Minister zaznaczył, że zwrócił się do komendanta głównego policji, by policja w dniu wyborów "była szczególnie czujna, jeśli chodzi o naruszanie przepisów karnych" związanych z przebiegiem głosowania w wyborach.
Jak dodał, z jego doświadczeń wynika, że "kupowanie głosów" najczęściej zdarza się na wsiach i w małych miasteczkach, gdzie kilkanaście lub kilkadziesiąt "głosów kupionych za wódkę czy wyroby winopodobne" - przy niewielkiej frekwencji wyborczej - może przesądzić o podziale mandatów.

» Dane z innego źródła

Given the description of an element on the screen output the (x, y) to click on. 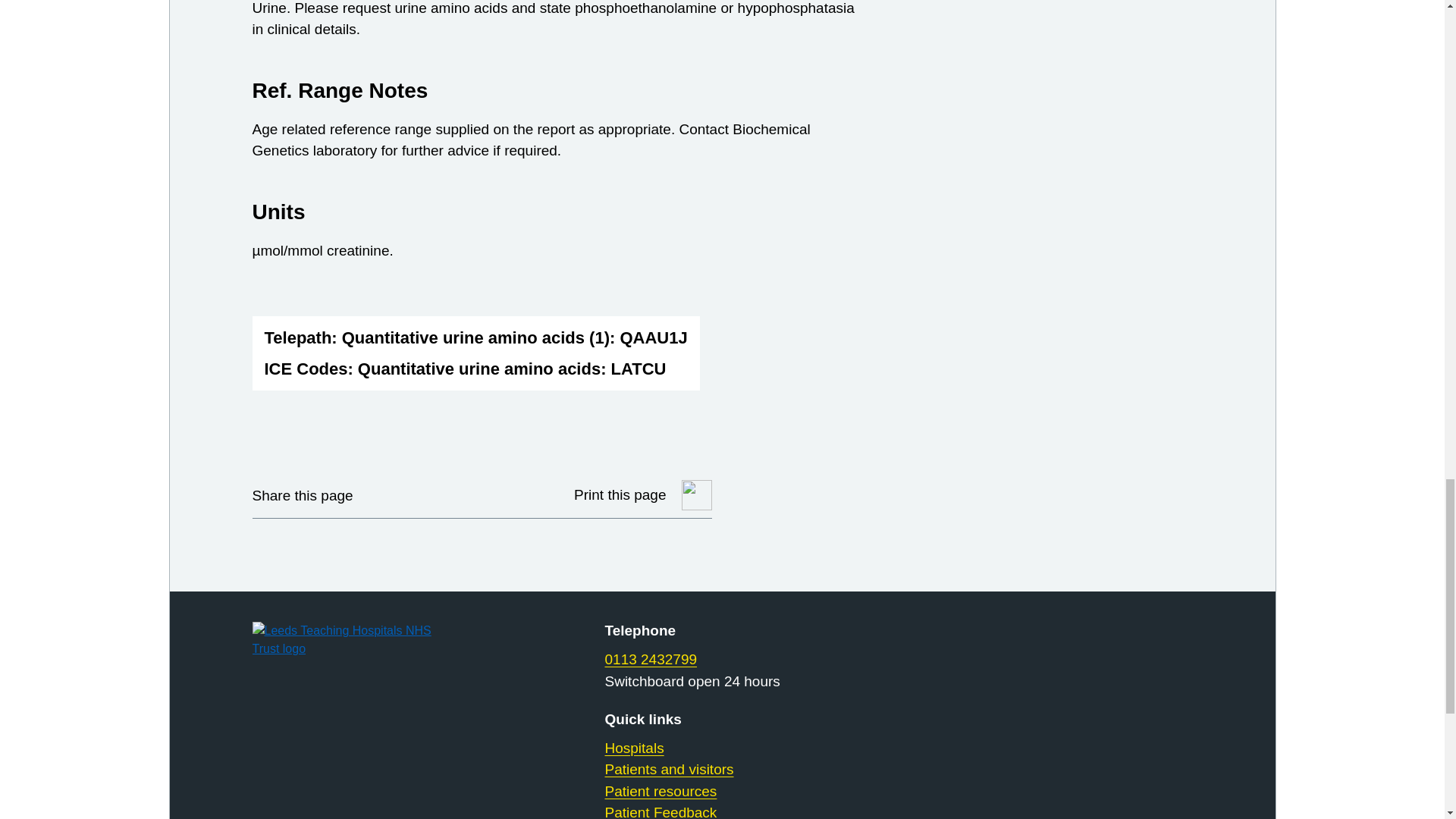
Share via Email (460, 494)
Share on Facebook (422, 494)
Leeds Teaching Hospitals NHS Trust Homepage (359, 639)
Given the description of an element on the screen output the (x, y) to click on. 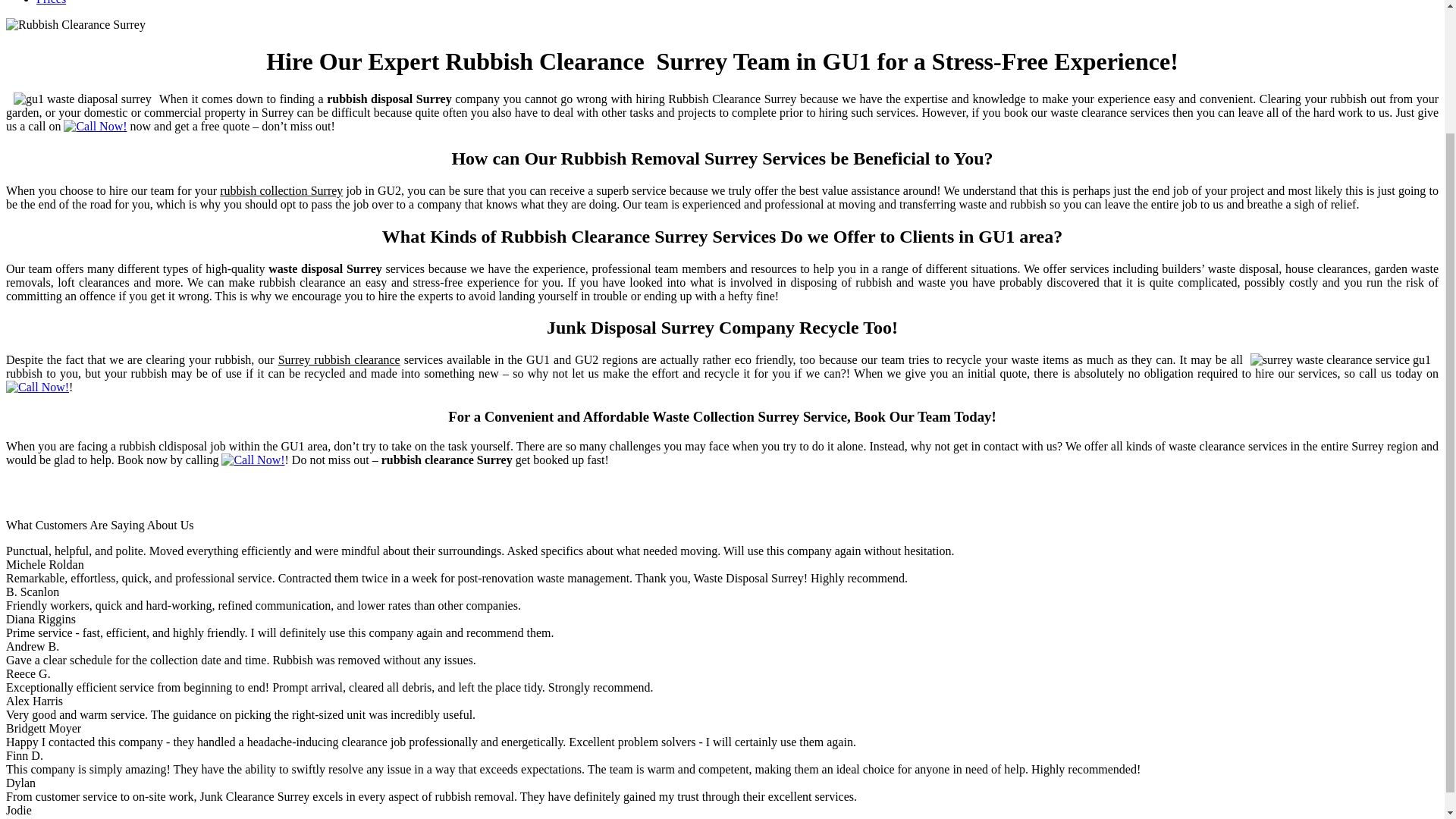
Rubbish Clearance Surrey (75, 24)
Call Now! (36, 386)
Call Now! (95, 125)
Call Now! (252, 459)
Prices (50, 2)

"Sygnalizowano mi już, że w niektórych gminach, wśród tej części mieszkańców, która słynie z upodobania do tego rodzaju produktów, są tworzone pewne listy i podawane informacje o (...) miejscach, gdzie będzie można dokonać tej transakcji" - podkreślił Dorn.
Wytyczne na temat zapobiegania podobnym przestępstwom wyborczym mają trafić do wszystkich komend powiatowych policji w kraju; znajdą się też na stronach internetowych ministerstwa i Komendy Głównej Policji. Zarówno za "kupno", jak i za "sprzedaż" głosu wyborczego za alkohol może grozić kara do 2 lat więzienia.